Metallothionein (MT), a low-molecular-weight, cysteine-rich, metal-binding protein, has been implicated in the detoxification of Cd. However, whether MT protects against the cellular toxicity of other metals has not been examined thoroughly. This study was therefore designed to determine the effects of Zn-induced MT on the toxicity of seven metals in rat primary hepatocyte cultures. Hepatocytes were grown in monolayer culture for 22 hr and subsequently treated with ZnCl2 (100 microM) for 24 hr which produced a 15-fold increase in MT concentration.

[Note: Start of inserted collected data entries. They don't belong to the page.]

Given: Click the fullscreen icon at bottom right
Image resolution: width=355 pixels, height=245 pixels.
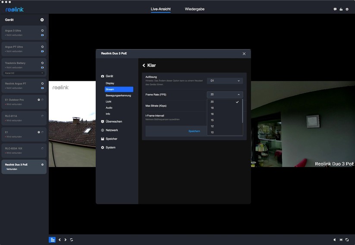Looking at the screenshot, I should (347, 240).
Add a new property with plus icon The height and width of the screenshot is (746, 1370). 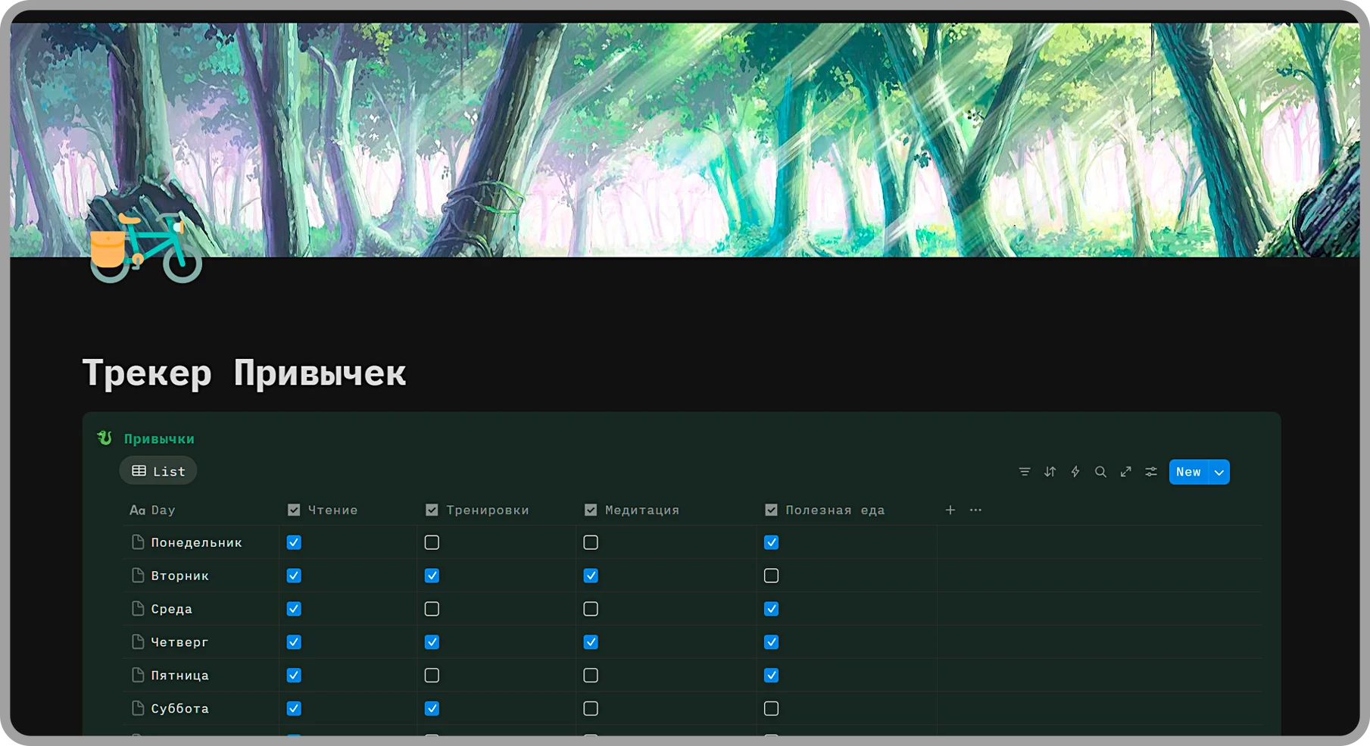pyautogui.click(x=950, y=510)
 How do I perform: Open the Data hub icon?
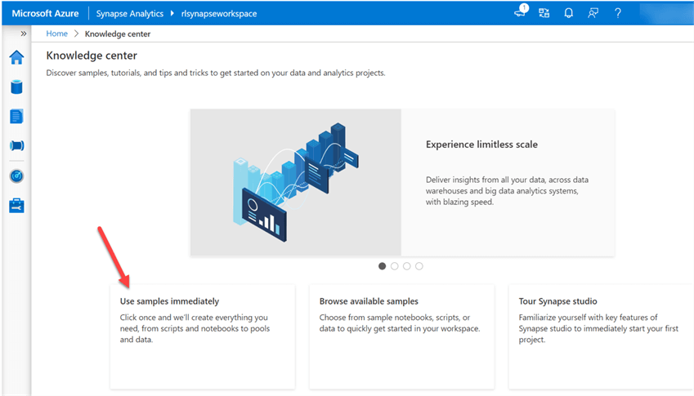click(16, 87)
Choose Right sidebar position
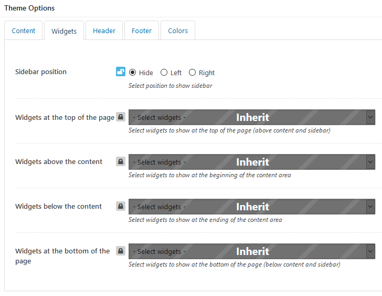 [192, 73]
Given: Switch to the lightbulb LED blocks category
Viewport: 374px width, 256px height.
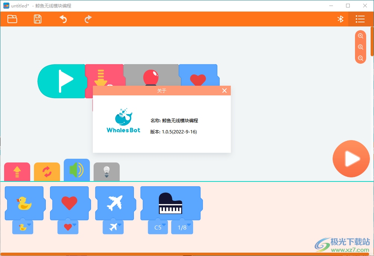Looking at the screenshot, I should pyautogui.click(x=106, y=171).

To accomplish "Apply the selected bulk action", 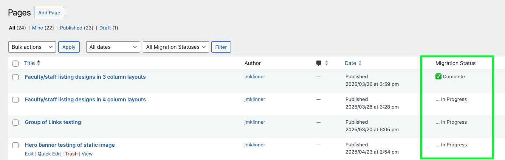I will pyautogui.click(x=69, y=47).
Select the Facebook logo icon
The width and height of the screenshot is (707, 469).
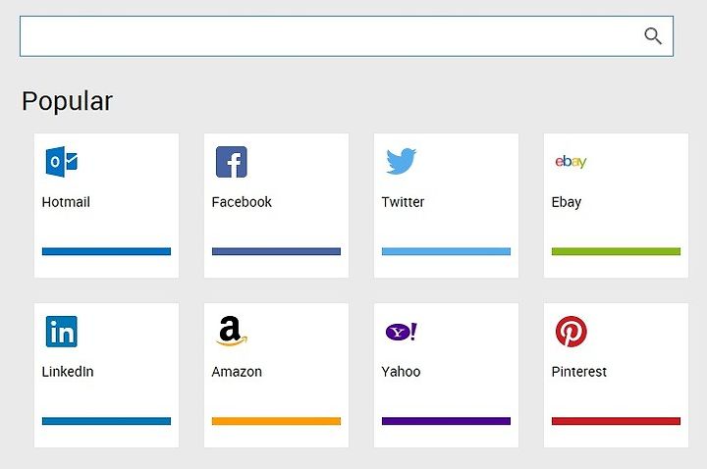pos(232,162)
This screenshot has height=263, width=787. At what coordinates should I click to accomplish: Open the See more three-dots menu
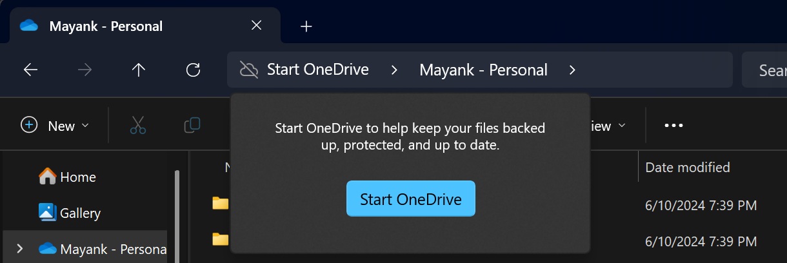[673, 126]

Following Zn pretreatment, hepatocytes were exposed to various concentrations of Ag, Co, Cu, Hg, Ni, Pb, or Zn for 24 hr. Cytotoxicity was assessed by enzyme leakage and loss of intracellular K+. The toxicity of all seven metals was significantly less in the Zn-pretreated cells. Zn pretreatment had no appreciable effect on the hepatocellular uptake (1-24 hr) of 110Ag or 203Hg, but markedly altered their subcellular distribution, with metals accumulating more in the cytosol and less in the nuclear, mitochondrial, and microsomal fractions. In the cytosol of control cells, the metals were bound mainly to high-molecular-weight proteins whereas in the Zn-pretreated cells, the metals were mainly associated with MT. In summary, Zn-induced MT in rat primary hepatocyte cultures protects against Ag-, Co-, Cu-, Hg-, Ni-, Pb-, and Zn-induced cytotoxicity. This protection appears to be due to the binding of metals to MT with a concomitant reduction of metal content in critical organelles and proteins.